==== RECORD EXCERPTS ====
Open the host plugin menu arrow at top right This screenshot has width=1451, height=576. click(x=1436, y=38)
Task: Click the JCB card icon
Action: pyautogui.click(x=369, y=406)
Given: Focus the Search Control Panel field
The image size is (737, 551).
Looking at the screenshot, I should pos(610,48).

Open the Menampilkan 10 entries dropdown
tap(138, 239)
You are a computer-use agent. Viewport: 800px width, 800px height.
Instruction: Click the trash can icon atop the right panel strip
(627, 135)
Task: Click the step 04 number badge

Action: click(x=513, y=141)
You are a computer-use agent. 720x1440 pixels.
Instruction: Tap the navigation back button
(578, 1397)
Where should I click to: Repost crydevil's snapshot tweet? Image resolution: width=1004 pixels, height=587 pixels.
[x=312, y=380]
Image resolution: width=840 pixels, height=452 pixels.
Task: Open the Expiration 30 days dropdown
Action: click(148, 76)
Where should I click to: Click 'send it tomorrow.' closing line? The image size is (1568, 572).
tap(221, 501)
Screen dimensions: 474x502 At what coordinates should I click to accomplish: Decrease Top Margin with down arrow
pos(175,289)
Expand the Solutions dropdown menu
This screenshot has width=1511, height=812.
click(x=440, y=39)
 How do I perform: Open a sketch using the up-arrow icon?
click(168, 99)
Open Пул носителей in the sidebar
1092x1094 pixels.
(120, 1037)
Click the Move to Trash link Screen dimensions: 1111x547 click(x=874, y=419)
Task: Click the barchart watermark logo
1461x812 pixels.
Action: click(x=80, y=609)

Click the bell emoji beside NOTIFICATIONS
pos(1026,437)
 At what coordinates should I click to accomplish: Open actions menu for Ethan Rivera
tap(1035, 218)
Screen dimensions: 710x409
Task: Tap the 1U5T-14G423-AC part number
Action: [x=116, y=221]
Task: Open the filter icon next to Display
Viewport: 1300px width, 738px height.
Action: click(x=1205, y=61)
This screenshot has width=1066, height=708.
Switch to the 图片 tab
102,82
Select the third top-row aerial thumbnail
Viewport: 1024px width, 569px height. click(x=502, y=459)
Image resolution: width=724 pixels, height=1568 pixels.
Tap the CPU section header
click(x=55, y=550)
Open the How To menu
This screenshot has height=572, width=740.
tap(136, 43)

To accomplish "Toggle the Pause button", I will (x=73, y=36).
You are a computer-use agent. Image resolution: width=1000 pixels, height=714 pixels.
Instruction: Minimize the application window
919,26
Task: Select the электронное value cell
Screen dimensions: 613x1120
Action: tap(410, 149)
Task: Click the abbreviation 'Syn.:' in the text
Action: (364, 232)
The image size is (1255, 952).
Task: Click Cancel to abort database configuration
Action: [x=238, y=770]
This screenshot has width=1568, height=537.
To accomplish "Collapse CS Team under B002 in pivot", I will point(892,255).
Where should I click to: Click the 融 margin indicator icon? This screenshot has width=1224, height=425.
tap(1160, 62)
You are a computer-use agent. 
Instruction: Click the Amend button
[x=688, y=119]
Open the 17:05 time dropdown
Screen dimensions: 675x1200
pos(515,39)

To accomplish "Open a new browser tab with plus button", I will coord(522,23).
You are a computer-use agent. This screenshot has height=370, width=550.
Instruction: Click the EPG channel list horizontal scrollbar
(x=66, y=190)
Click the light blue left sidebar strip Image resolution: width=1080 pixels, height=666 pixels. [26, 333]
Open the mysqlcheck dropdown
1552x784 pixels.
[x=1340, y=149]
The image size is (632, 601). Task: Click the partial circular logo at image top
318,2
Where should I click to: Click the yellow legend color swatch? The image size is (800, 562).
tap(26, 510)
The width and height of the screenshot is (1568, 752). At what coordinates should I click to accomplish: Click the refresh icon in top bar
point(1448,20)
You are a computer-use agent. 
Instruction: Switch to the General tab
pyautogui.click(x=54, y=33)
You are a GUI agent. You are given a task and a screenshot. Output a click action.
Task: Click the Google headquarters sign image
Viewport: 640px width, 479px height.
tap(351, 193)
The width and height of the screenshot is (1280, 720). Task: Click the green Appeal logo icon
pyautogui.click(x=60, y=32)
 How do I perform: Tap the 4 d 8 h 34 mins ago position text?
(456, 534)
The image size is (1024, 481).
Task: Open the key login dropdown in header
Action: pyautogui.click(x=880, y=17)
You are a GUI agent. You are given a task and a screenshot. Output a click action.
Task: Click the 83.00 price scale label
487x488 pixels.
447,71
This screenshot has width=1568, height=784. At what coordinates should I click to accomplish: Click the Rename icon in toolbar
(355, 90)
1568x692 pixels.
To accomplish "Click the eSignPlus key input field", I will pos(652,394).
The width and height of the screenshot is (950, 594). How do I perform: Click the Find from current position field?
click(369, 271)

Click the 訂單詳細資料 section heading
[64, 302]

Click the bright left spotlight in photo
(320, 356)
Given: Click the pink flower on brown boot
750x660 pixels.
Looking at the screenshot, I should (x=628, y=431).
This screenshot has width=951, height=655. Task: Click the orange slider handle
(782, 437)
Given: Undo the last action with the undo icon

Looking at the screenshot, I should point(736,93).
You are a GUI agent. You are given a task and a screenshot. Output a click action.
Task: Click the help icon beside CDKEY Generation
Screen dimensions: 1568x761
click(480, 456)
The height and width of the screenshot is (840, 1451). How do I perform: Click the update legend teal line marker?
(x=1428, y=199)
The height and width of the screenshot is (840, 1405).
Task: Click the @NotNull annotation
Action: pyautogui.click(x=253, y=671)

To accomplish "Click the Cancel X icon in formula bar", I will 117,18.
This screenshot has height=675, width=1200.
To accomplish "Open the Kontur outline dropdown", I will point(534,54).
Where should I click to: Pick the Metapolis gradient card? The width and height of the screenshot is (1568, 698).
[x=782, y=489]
====
EXERCISE: In the answer, each entry from the listing must be transcribed exactly.

EXERCISE ANSWER:
Open the host plugin menu arrow at top right This screenshot has width=1451, height=576. click(x=1436, y=38)
Task: Click the JCB card icon
Action: pyautogui.click(x=369, y=406)
Given: Focus the Search Control Panel field
The image size is (737, 551).
Looking at the screenshot, I should pos(610,48).

Open the Menampilkan 10 entries dropdown
tap(138, 239)
You are a computer-use agent. Viewport: 800px width, 800px height.
Instruction: Click the trash can icon atop the right panel strip
(627, 135)
Task: Click the step 04 number badge

Action: click(x=513, y=141)
You are a computer-use agent. 720x1440 pixels.
Instruction: Tap the navigation back button
(578, 1397)
Where should I click to: Repost crydevil's snapshot tweet? Image resolution: width=1004 pixels, height=587 pixels.
[x=312, y=380]
Image resolution: width=840 pixels, height=452 pixels.
Task: Open the Expiration 30 days dropdown
Action: click(148, 76)
Where should I click to: Click 'send it tomorrow.' closing line? The image size is (1568, 572).
tap(221, 501)
Screen dimensions: 474x502 At what coordinates should I click to accomplish: Decrease Top Margin with down arrow
pos(175,289)
Expand the Solutions dropdown menu
This screenshot has width=1511, height=812.
click(x=440, y=39)
 How do I perform: Open a sketch using the up-arrow icon?
click(168, 99)
Open Пул носителей in the sidebar
1092x1094 pixels.
(120, 1037)
Click the Move to Trash link Screen dimensions: 1111x547 click(x=874, y=419)
Task: Click the barchart watermark logo
1461x812 pixels.
Action: click(x=80, y=609)

Click the bell emoji beside NOTIFICATIONS
pos(1026,437)
 At what coordinates should I click to accomplish: Open actions menu for Ethan Rivera
tap(1035, 218)
Screen dimensions: 710x409
Task: Tap the 1U5T-14G423-AC part number
Action: [x=116, y=221]
Task: Open the filter icon next to Display
Viewport: 1300px width, 738px height.
Action: click(x=1205, y=61)
This screenshot has width=1066, height=708.
Switch to the 图片 tab
102,82
Select the third top-row aerial thumbnail
Viewport: 1024px width, 569px height. click(x=502, y=459)
Image resolution: width=724 pixels, height=1568 pixels.
Tap the CPU section header
click(x=55, y=550)
Open the How To menu
This screenshot has height=572, width=740.
tap(136, 43)

To accomplish "Toggle the Pause button", I will (x=73, y=36).
You are a computer-use agent. Image resolution: width=1000 pixels, height=714 pixels.
Instruction: Minimize the application window
919,26
Task: Select the электронное value cell
Screen dimensions: 613x1120
Action: tap(410, 149)
Task: Click the abbreviation 'Syn.:' in the text
Action: (364, 232)
The image size is (1255, 952).
Task: Click Cancel to abort database configuration
Action: [x=238, y=770]
This screenshot has width=1568, height=537.
To accomplish "Collapse CS Team under B002 in pivot", I will point(892,255).
Where should I click to: Click the 融 margin indicator icon? This screenshot has width=1224, height=425.
tap(1160, 62)
You are a computer-use agent. 
Instruction: Click the Amend button
[x=688, y=119]
Open the 17:05 time dropdown
Screen dimensions: 675x1200
pos(515,39)

To accomplish "Open a new browser tab with plus button", I will coord(522,23).
You are a computer-use agent. This screenshot has height=370, width=550.
Instruction: Click the EPG channel list horizontal scrollbar
(x=66, y=190)
Click the light blue left sidebar strip Image resolution: width=1080 pixels, height=666 pixels. [26, 333]
Open the mysqlcheck dropdown
1552x784 pixels.
[x=1340, y=149]
The image size is (632, 601). Task: Click the partial circular logo at image top
318,2
Where should I click to: Click the yellow legend color swatch? The image size is (800, 562).
tap(26, 510)
The width and height of the screenshot is (1568, 752). At what coordinates should I click to accomplish: Click the refresh icon in top bar
point(1448,20)
You are a computer-use agent. 
Instruction: Switch to the General tab
pyautogui.click(x=54, y=33)
You are a GUI agent. You are given a task and a screenshot. Output a click action.
Task: Click the Google headquarters sign image
Viewport: 640px width, 479px height.
tap(351, 193)
The width and height of the screenshot is (1280, 720). Task: Click the green Appeal logo icon
pyautogui.click(x=60, y=32)
 How do I perform: Tap the 4 d 8 h 34 mins ago position text?
(456, 534)
The image size is (1024, 481).
Task: Open the key login dropdown in header
Action: pyautogui.click(x=880, y=17)
You are a GUI agent. You are given a task and a screenshot. Output a click action.
Task: Click the 83.00 price scale label
487x488 pixels.
447,71
This screenshot has width=1568, height=784. At what coordinates should I click to accomplish: Click the Rename icon in toolbar
(355, 90)
1568x692 pixels.
To accomplish "Click the eSignPlus key input field", I will pos(652,394).
The width and height of the screenshot is (950, 594). How do I perform: Click the Find from current position field?
click(369, 271)

Click the 訂單詳細資料 section heading
[64, 302]

Click the bright left spotlight in photo
(320, 356)
Given: Click the pink flower on brown boot
750x660 pixels.
Looking at the screenshot, I should (x=628, y=431).
This screenshot has width=951, height=655. Task: Click the orange slider handle
(782, 437)
Given: Undo the last action with the undo icon

Looking at the screenshot, I should point(736,93).
You are a GUI agent. You are given a task and a screenshot. Output a click action.
Task: Click the help icon beside CDKEY Generation
Screen dimensions: 1568x761
click(480, 456)
The height and width of the screenshot is (840, 1451). How do I perform: Click the update legend teal line marker?
(x=1428, y=199)
The height and width of the screenshot is (840, 1405).
Task: Click the @NotNull annotation
Action: pyautogui.click(x=253, y=671)

To accomplish "Click the Cancel X icon in formula bar", I will 117,18.
This screenshot has height=675, width=1200.
To accomplish "Open the Kontur outline dropdown", I will point(534,54).
Where should I click to: Pick the Metapolis gradient card? The width and height of the screenshot is (1568, 698).
[x=782, y=489]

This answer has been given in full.